** WHAT NEEDS TO BE DONE **
Begin at the top of the records and copy each line exactly. The line containing "Viewport: 988px width, 498px height." is the last one to include.
Start of RECORDS PROVIDED
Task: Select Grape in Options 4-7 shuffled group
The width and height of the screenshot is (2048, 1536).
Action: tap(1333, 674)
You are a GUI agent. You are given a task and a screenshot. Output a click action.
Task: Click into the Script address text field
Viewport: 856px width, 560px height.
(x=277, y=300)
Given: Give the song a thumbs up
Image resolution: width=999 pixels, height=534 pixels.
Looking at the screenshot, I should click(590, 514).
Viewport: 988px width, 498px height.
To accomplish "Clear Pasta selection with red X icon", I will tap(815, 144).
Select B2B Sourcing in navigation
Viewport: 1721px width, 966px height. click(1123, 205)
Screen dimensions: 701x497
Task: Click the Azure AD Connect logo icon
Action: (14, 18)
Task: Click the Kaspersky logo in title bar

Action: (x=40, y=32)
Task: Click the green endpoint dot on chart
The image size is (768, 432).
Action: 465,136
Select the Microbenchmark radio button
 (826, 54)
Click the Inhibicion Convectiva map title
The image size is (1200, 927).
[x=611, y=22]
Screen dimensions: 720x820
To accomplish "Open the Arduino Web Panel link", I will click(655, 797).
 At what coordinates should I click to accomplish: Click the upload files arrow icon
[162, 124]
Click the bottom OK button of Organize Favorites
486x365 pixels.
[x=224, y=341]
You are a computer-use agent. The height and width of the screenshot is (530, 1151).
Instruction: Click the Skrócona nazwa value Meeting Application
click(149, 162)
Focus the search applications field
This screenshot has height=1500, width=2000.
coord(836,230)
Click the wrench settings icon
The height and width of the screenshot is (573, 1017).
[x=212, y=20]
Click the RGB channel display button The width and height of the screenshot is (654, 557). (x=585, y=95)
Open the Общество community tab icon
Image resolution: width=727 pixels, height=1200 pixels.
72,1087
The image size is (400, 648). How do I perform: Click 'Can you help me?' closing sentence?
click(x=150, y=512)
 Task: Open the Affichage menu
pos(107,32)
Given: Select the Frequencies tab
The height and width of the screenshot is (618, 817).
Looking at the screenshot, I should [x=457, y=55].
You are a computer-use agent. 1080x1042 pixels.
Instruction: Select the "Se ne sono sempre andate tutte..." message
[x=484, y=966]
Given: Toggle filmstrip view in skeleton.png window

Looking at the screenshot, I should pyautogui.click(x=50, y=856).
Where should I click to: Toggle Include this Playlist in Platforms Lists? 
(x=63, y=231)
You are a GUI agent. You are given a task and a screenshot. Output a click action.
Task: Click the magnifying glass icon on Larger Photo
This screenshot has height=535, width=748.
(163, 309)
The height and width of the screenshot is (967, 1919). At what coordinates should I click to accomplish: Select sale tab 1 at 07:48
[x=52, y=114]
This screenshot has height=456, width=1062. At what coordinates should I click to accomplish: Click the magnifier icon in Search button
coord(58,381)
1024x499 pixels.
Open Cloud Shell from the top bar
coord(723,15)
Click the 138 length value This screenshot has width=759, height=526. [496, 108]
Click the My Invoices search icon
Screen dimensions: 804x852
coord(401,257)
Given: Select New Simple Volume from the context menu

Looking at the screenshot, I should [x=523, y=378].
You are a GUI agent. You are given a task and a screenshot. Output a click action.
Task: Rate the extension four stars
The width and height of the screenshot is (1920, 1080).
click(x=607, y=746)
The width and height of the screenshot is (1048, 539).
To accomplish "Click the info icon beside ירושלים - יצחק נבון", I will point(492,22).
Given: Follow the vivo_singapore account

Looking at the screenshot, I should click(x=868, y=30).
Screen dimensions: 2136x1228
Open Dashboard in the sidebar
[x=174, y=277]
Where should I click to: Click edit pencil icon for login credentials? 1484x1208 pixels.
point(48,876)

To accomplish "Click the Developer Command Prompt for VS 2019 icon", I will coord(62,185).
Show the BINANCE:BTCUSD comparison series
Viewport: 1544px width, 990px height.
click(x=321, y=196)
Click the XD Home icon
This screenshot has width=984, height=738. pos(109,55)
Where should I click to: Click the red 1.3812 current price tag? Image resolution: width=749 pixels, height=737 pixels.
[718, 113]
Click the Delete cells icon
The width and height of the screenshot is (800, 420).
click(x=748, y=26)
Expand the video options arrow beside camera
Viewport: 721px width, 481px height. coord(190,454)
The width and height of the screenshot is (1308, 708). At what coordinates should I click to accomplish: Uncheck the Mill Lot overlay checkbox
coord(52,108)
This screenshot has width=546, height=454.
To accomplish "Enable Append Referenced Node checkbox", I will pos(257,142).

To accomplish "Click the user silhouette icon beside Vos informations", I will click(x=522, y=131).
End of RECORDS PROVIDED
** RESULT OF THIS TASK **
Task: Select Grape in Options 4-7 shuffled group
The width and height of the screenshot is (2048, 1536).
Action: tap(1333, 674)
You are a GUI agent. You are given a task and a screenshot. Output a click action.
Task: Click into the Script address text field
Viewport: 856px width, 560px height.
(x=277, y=300)
Given: Give the song a thumbs up
Image resolution: width=999 pixels, height=534 pixels.
Looking at the screenshot, I should click(590, 514).
Viewport: 988px width, 498px height.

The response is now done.